Más de seis millones de personas en el mundo han conseguido lo que Pablo pretende. A.A. aparece en España en los años 70 imitando el modelo americano que triunfó en 1955 en Nueva York. Es en 1979 cuando se legaliza la asociación como tal, y en 1980 se celebra la primera conferencia del Servicio General de A.A. en nuestro país. Alcohólicos que un día sufrieron se reúnen a calzón quitao para llevar el mensaje a los que hoy sufren sin saberlo. 

«Si le dijéramos a alguien que va a tener que estar el resto de su vida sin beber alcohol, todos se irían corriendo».

Así explicó el leit motiv de la institución su presidente en la Argentina, país en el que está presente desde 1965.

En España existen 616 grupos en todas las comunidades autónomas. Una media de dos reuniones semanales son las que procuran aunque los voluntarios están todo el día contigo, si tú quieres salir de ahí. No tiene que obligarse, solamente tiene que acudir un día a la puerta de uno de los centros y preguntar si puede probar. Entra, se sienta y escucha. Quizá en esa decisión empiece su segunda vida; ésa que se merece y que hoy no ve. Acaso la vida que cualquiera desea: volver a empezar de la mano de otros que cayeron también. Salir juntos es un hallazgo; volver a empezar, otro.
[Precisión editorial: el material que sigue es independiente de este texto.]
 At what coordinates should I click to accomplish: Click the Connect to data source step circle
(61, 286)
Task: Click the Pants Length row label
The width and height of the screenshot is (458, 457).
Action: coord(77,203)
Cada jornada en casa, escucha las Reflexiones diarias de otros en el canal de YouTube. Es el principio de todo: querer. Un pequeño empujón y una nueva vida.«Sólo quiero dar un consejo a sus lectores, señora: hay que intentarlo», nos despide Pablo.«Gracias a Alberto, a haber cogido aquel tren, sólo por hoy, empecé a dejar de beber».

«Qué bonito y qué suerte», le comento.

«Espero que lo logren muchos lectores que estén entre la espada y la pared y ésos que creen que ya no hay otra opción».

«Gracias por su magnífico testimonio. Estoy segura de que ayudará a muchas personas», le digo.

Ya es de noche. Estamos en verano y parece como si en esos días tan largos un pequeño logro aparece cada día a las puertas de ese lugar. En Alcohólicos Anónimos he descubierto que detrás de un desastre puede también aparecer la vida; una nueva vida que amanecerá cuando una persona se haya salvado del alcohol.

Siempre hay luz en las tinieblas; afortunadamente, no será«sólo por hoy».